What the exercise asks: Recast the part of the records that opens with the line containing "Task: Click the O(1) answer label text" and closes with the line containing "Action: click(x=253, y=505)" as a Markdown table with the columns No. and Entry. Give each non-blank line its own numbered row and leave out blank lines.

Supplied entries:
■ ■ ■ ■ ■

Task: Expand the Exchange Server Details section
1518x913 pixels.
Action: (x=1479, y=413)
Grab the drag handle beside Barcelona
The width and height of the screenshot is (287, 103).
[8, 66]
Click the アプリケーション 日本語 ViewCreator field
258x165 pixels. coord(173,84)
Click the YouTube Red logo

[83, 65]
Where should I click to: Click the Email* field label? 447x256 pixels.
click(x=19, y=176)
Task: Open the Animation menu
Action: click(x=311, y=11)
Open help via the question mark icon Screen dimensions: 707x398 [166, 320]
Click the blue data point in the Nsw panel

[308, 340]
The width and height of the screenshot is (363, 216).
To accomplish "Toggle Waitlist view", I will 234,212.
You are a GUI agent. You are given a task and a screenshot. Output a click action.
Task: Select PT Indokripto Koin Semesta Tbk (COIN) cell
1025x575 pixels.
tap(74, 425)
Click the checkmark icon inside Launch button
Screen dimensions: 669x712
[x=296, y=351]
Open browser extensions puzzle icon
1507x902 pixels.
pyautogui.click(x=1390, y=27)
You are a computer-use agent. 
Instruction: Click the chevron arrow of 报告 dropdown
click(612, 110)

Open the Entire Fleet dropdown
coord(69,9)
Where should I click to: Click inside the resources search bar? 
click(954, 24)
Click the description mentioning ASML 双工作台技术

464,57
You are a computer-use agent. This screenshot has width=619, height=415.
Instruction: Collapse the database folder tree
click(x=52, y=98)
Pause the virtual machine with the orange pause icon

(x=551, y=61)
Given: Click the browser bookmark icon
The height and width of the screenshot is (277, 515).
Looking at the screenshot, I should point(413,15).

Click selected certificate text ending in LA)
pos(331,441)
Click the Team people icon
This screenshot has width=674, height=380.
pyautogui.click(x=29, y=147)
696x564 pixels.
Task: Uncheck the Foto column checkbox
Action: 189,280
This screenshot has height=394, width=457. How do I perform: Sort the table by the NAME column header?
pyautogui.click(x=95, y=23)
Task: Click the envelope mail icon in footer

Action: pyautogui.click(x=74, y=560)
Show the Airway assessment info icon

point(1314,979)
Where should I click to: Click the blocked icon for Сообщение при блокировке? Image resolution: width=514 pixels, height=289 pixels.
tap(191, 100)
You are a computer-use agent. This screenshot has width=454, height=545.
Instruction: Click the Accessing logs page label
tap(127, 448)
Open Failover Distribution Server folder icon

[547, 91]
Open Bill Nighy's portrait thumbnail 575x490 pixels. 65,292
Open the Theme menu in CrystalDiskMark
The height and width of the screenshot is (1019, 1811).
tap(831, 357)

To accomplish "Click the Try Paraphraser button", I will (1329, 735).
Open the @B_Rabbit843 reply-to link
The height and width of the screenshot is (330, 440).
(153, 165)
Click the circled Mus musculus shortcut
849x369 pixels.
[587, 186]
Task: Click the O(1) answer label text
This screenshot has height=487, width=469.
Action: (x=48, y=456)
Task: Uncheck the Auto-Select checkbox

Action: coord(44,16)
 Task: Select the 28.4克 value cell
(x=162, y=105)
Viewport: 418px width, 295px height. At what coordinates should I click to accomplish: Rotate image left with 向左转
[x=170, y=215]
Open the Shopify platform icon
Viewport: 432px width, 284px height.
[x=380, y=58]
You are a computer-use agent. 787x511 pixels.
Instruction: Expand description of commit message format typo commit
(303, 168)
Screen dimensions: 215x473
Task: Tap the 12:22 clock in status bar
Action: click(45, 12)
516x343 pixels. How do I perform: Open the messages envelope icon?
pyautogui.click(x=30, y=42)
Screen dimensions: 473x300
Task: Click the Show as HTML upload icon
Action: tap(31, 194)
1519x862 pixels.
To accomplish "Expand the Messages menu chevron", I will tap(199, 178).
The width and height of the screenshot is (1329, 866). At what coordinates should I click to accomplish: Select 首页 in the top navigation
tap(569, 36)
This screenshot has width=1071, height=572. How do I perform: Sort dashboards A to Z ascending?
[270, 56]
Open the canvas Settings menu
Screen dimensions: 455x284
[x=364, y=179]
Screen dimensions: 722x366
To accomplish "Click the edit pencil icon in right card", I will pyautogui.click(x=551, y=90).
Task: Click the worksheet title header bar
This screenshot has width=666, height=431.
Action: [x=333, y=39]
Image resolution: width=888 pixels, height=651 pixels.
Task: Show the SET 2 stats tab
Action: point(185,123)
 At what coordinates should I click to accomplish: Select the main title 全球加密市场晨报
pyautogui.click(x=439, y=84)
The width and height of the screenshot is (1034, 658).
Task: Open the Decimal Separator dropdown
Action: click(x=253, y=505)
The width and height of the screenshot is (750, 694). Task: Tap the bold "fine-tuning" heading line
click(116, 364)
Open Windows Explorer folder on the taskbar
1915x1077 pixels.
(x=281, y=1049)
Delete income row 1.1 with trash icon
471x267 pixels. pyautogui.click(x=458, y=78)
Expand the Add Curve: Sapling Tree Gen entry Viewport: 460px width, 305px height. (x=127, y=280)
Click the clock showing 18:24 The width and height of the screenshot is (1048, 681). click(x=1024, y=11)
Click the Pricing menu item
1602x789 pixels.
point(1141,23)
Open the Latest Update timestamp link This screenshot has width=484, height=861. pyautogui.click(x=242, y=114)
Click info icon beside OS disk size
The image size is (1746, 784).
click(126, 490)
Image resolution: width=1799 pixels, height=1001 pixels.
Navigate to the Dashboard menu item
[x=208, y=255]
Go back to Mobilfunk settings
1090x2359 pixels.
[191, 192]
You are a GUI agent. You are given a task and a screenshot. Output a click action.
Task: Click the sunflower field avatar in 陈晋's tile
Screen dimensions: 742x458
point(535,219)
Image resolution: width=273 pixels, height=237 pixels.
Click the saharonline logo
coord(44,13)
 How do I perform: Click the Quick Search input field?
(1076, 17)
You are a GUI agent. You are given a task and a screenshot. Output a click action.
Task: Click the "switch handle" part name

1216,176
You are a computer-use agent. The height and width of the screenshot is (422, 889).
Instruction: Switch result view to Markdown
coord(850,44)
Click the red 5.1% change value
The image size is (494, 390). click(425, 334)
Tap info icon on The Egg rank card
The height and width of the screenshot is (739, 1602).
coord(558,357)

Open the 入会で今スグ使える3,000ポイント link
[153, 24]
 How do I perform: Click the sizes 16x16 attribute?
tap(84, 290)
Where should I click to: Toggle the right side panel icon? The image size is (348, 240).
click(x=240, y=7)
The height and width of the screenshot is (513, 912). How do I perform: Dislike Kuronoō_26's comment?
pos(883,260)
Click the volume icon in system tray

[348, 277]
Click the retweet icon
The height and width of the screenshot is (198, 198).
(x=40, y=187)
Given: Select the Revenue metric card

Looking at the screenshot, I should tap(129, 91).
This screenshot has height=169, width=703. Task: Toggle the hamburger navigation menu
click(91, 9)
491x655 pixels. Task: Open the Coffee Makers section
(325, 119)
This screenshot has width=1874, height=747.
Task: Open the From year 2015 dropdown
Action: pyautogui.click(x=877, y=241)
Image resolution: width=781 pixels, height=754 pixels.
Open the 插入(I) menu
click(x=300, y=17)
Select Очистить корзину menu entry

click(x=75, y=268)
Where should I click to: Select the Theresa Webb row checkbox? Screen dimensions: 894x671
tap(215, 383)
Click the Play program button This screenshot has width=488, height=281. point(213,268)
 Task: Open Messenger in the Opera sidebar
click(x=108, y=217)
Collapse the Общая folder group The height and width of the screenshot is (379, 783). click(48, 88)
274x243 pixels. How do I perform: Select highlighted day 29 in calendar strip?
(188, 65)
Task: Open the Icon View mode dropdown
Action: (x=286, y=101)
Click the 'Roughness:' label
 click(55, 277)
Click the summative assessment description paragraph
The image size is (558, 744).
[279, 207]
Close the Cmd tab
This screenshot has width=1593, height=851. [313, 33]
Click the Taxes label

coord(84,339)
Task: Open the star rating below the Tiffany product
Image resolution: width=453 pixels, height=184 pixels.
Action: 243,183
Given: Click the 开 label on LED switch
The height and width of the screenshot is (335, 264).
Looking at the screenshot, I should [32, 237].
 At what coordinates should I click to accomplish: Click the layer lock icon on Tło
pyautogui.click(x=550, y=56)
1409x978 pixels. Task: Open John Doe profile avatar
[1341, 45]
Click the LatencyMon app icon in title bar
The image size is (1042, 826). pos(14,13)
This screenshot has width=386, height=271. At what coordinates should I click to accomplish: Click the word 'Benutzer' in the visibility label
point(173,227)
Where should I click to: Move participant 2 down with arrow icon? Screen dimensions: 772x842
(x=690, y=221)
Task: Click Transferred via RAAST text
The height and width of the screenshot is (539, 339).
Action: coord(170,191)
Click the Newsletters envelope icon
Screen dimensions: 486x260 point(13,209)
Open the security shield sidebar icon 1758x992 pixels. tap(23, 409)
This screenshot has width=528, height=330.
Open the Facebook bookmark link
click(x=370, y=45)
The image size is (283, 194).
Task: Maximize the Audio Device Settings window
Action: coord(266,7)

■ ■ ■ ■ ■

Expected answer:
| No. | Entry |
|---|---|
| 1 | Task: Click the O(1) answer label text |
| 2 | This screenshot has height=487, width=469. |
| 3 | Action: (x=48, y=456) |
| 4 | Task: Uncheck the Auto-Select checkbox |
| 5 | Action: coord(44,16) |
| 6 |  Task: Select the 28.4克 value cell |
| 7 | (x=162, y=105) |
| 8 | Viewport: 418px width, 295px height. At what coordinates should I click to accomplish: Rotate image left with 向左转 |
| 9 | [x=170, y=215] |
| 10 | Open the Shopify platform icon |
| 11 | Viewport: 432px width, 284px height. |
| 12 | [x=380, y=58] |
| 13 | You are a computer-use agent. 787x511 pixels. |
| 14 | Instruction: Expand description of commit message format typo commit |
| 15 | (303, 168) |
| 16 | Screen dimensions: 215x473 |
| 17 | Task: Tap the 12:22 clock in status bar |
| 18 | Action: click(45, 12) |
| 19 | 516x343 pixels. How do I perform: Open the messages envelope icon? |
| 20 | pyautogui.click(x=30, y=42) |
| 21 | Screen dimensions: 473x300 |
| 22 | Task: Click the Show as HTML upload icon |
| 23 | Action: tap(31, 194) |
| 24 | 1519x862 pixels. |
| 25 | To accomplish "Expand the Messages menu chevron", I will tap(199, 178). |
| 26 | The width and height of the screenshot is (1329, 866). At what coordinates should I click to accomplish: Select 首页 in the top navigation |
| 27 | tap(569, 36) |
| 28 | This screenshot has width=1071, height=572. How do I perform: Sort dashboards A to Z ascending? |
| 29 | [270, 56] |
| 30 | Open the canvas Settings menu |
| 31 | Screen dimensions: 455x284 |
| 32 | [x=364, y=179] |
| 33 | Screen dimensions: 722x366 |
| 34 | To accomplish "Click the edit pencil icon in right card", I will pyautogui.click(x=551, y=90). |
| 35 | Task: Click the worksheet title header bar |
| 36 | This screenshot has width=666, height=431. |
| 37 | Action: [x=333, y=39] |
| 38 | Image resolution: width=888 pixels, height=651 pixels. |
| 39 | Task: Show the SET 2 stats tab |
| 40 | Action: point(185,123) |
| 41 |  At what coordinates should I click to accomplish: Select the main title 全球加密市场晨报 |
| 42 | pyautogui.click(x=439, y=84) |
| 43 | The width and height of the screenshot is (1034, 658). |
| 44 | Task: Open the Decimal Separator dropdown |
| 45 | Action: click(x=253, y=505) |